If skip_successful is true, do not run if the fit_successful flag is already True.

pisa.utils.hypersurface.hyper_interpolator.serialize_pipeline_cfg(pipeline_cfg)[source]

Turn a pipeline configuration into something we can store to JSON.

It doesn’t work by default because tuples are not allowed as keys when storing to JSON. All we do is to turn the tuples into strings divided by a double underscore.

pisa.utils.hypersurface.hypersurface module

Tools for working with hypersurfaces, which are continuous functions in N-D with arbitrary functional forms.

Hypersurfaces can be used to model systematic uncertainties derived from discrete simulation datasets, for example for detedctor uncertainties.

class pisa.utils.hypersurface.hypersurface.Hypersurface(params, initial_intercept=None, log=False)[source]

Bases: object

A class defining the hypersurface

Contains :
  • A single common intercept

  • N systematic parameters, inside which the functional form is defined

This class can be configured to hold both the functional form of the hypersurface and values (likely fitted from simulation datasets) for the free parameters of this functional form.

Fitting functionality is provided to fit these free parameters.

This class can simultaneously hold hypersurfaces for every bin in a histogram (Map).

The functional form of the systematic parameters can be arbitrarily complex.

The class has a fit method for fitting the hypersurface to some data (e.g. discrete systematics sets).

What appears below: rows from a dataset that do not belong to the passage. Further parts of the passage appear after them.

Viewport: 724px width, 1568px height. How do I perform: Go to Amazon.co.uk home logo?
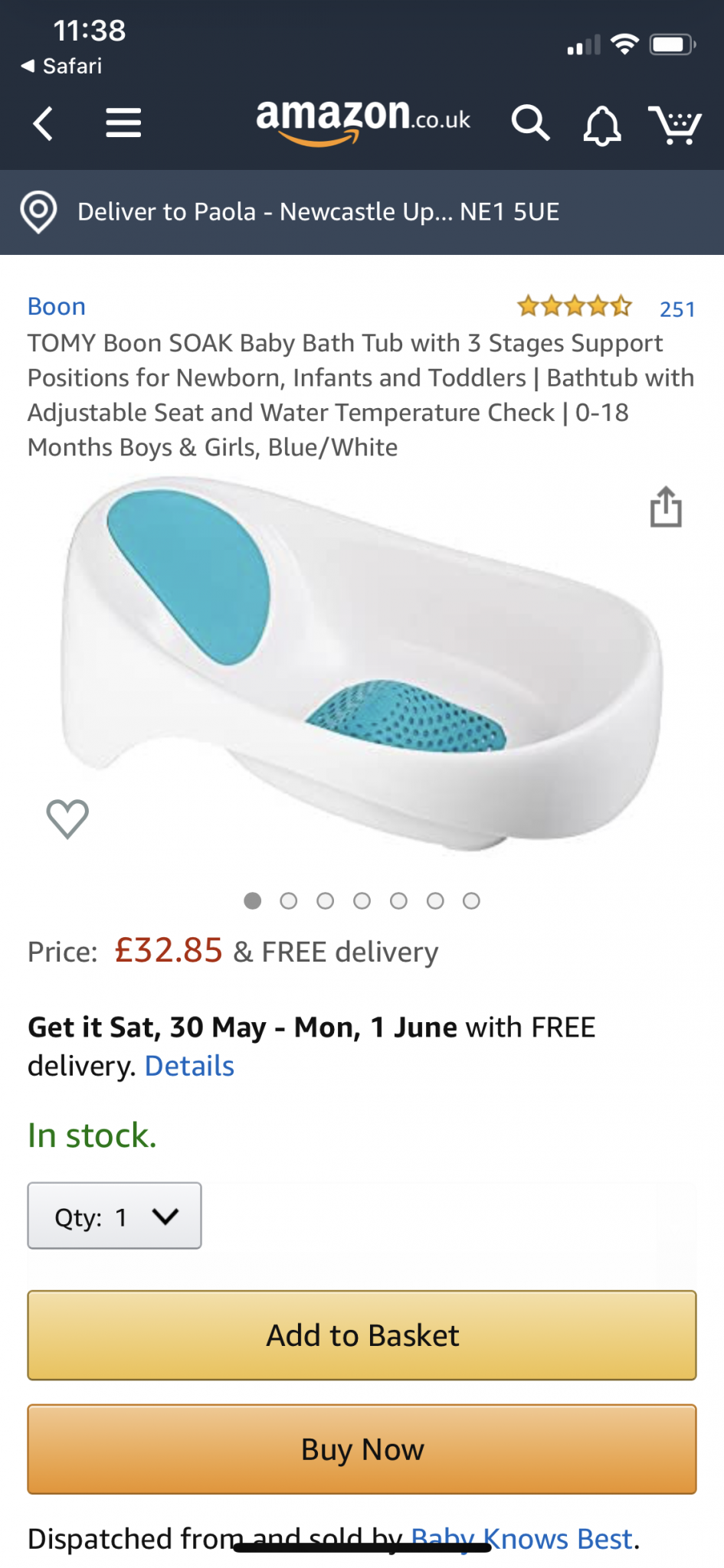(362, 120)
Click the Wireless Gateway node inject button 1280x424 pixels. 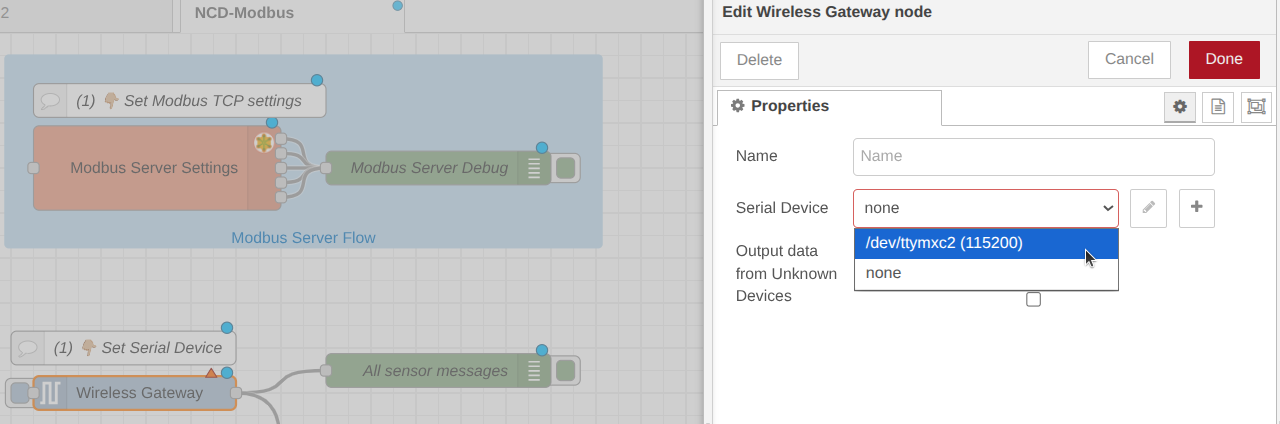[x=19, y=393]
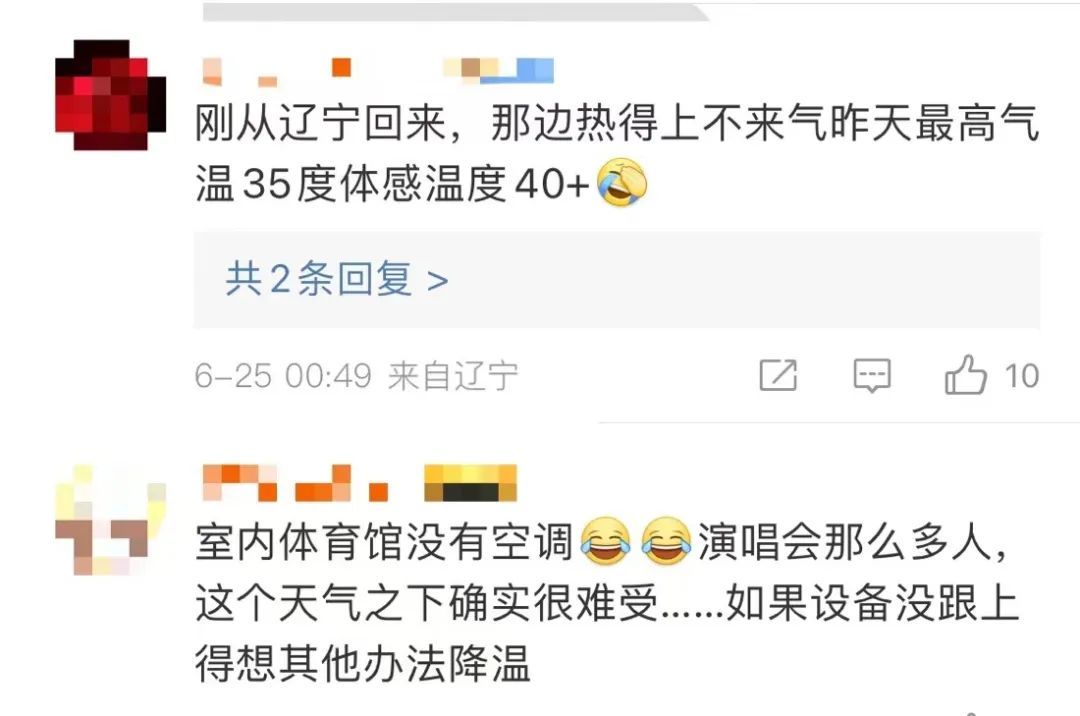Image resolution: width=1080 pixels, height=716 pixels.
Task: Click the > chevron after 共2条回复
Action: (x=438, y=280)
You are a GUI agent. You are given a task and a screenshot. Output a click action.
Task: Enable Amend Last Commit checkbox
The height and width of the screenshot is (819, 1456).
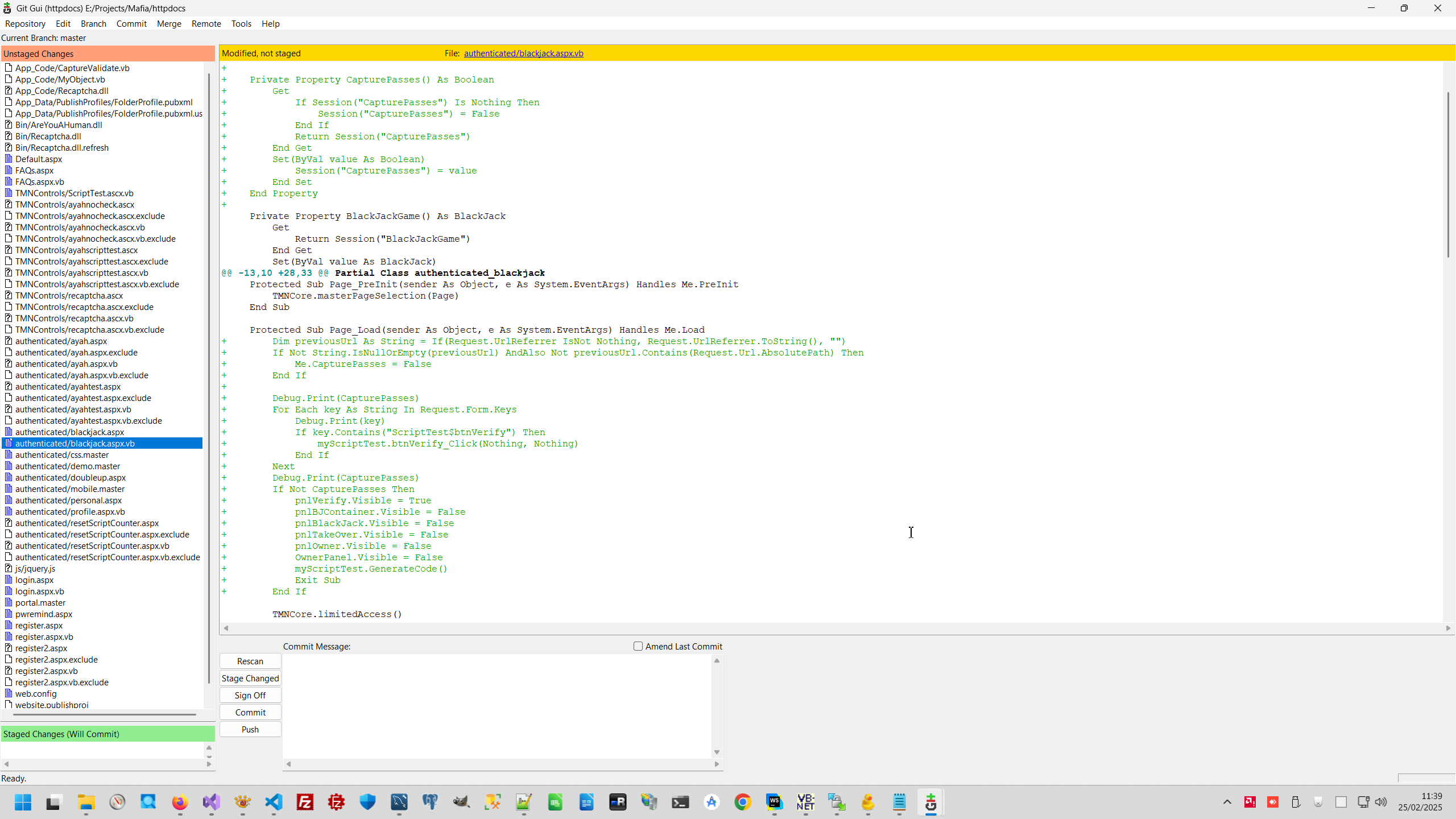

Serialization functionality is included to allow fitted hypersurfaces to be stored to a file and re-loaded later (e.g. to be used in analysis).

The main use cases are:
  1. Fit hypersurfaces
    • Define the desired HypersurfaceParams (functional form, intial coefficient guesses).

    • Instantiate the Hypersurface class, providing the hypersurface params and initial intercept guess.

    • Use Hypersurface.fit function (or more likely the fit_hypersurfaces helper function provided below), to fit the hypersurface coefficients to some provided datasets.

    • Store to file

  2. Evaluate an existing hypersurface
    • Load existing fitted Hypersurface from a file (load_hypersurfaces helper function)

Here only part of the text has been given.